▸ **The records**:
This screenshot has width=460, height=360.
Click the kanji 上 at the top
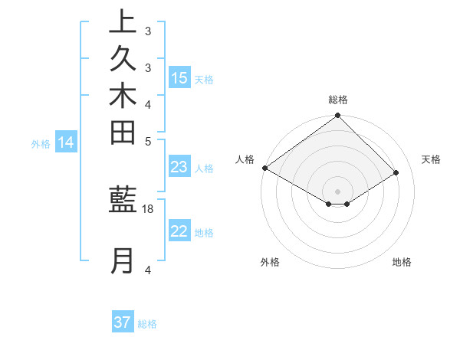pyautogui.click(x=123, y=22)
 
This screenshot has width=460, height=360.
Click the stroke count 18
pyautogui.click(x=148, y=208)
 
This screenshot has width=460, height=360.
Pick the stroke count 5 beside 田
pyautogui.click(x=148, y=141)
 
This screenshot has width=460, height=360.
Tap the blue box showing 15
pyautogui.click(x=179, y=78)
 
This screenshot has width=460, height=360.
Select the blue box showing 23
pyautogui.click(x=179, y=168)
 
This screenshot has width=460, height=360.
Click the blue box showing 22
pyautogui.click(x=179, y=232)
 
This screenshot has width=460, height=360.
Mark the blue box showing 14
pyautogui.click(x=66, y=142)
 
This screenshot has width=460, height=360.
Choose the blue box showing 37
pyautogui.click(x=123, y=322)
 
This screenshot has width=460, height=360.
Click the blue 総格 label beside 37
pyautogui.click(x=147, y=324)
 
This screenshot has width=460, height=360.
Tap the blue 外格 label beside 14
pyautogui.click(x=41, y=143)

▸ **Task prompt**: Identify every line in the entries above that contains the word "beside", and copy each of those lines.

▸ **Solution**:
Pick the stroke count 5 beside 田
Click the blue 総格 label beside 37
Tap the blue 外格 label beside 14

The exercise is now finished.